Christopher Nolan Tells French Mag 'Dunkirk' Will Have a Triptych Structure
After helming a series of hits in the superhero (The Dark Knight trilogy) and sci-fi (Inception, Interstellar) genres, Christopher Nolan will be shifting his attention to more realistic material with this summer’s Dunkirk, a WWII epic based on the evacuation of Allied soldiers from the beaches of Dunkirk, France, in 1940. With a formidable cast that includes Tom Hardy, Mark Rylance, Kenneth Branagh, Cillian Murphy, and One Direction’s Harry Styles (in his big-screen debut), it’s shaping up to be another larger-than-life effort from the acclaimed director, who’s now finally begun spilling details about the largely shrouded-in-secrecy project.
Related: Meet Fionn Whitehead, the Lead of Christopher Nolan’s Highly Anticipated Battle Epic ‘Dunkirk’
Speaking to French Premiere (as translated by The Playlist, using Google), Nolan has revealed that the film will be a triptych that assumes the unique perspective of three different characters:
“The film is told from three points of view. The air (planes), the land (on the beach), and the sea (the evacuation by the navy). For the soldiers embarked in the conflict, the events took place on different temporalities. On land, some stayed one week stuck on the beach. On the water, the events lasted a maximum day; and if you were flying to Dunkirk, the British spitfires would carry an hour of fuel. To mingle these different versions of history, one had to mix the temporal strata. Hence the complicated structure; Even if the story, once again, is very simple.”

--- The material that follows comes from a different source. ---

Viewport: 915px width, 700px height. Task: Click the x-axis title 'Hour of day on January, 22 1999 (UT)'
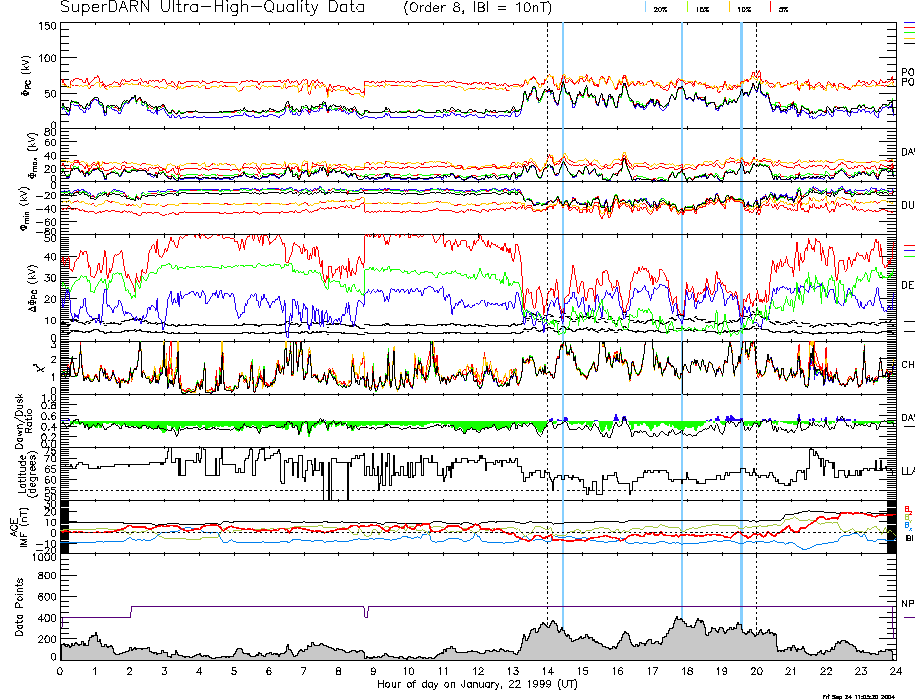coord(477,685)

Related: Christopher Nolan’s WWII Drama ‘Dunkirk’: On-the-Set Photos Posted From France
From the little footage we’ve so far seen, that probably means Hardy will be manning the airborne portion of the aforementioned action, while Branagh and Murphy will be at sea, and Styles and his comrades will be on the beach itself. As for why he wanted to tackle this moment in WWII, Nolan made it clear that Dunkirk was a defining turning point in the conflict:
“This is an essential moment in the history of the Second World War. If this evacuation had not been a success, Great Britain would have been obliged to capitulate. And the whole world would have been lost, or would have known a different fate: the Germans would undoubtedly have conquered Europe, the U.S. would not have returned to war,” he said. “It is a true point of rupture in war and in the history of the world. A decisive moment. And the success of the evacuation allowed Churchill to impose the idea of a moral victory, which allowed him to galvanize his troops like civilians and to impose a spirit of resistance while the logic of this sequence should have been that of surrender. Militarily it is a defeat; on the human plane it is a colossal victory.”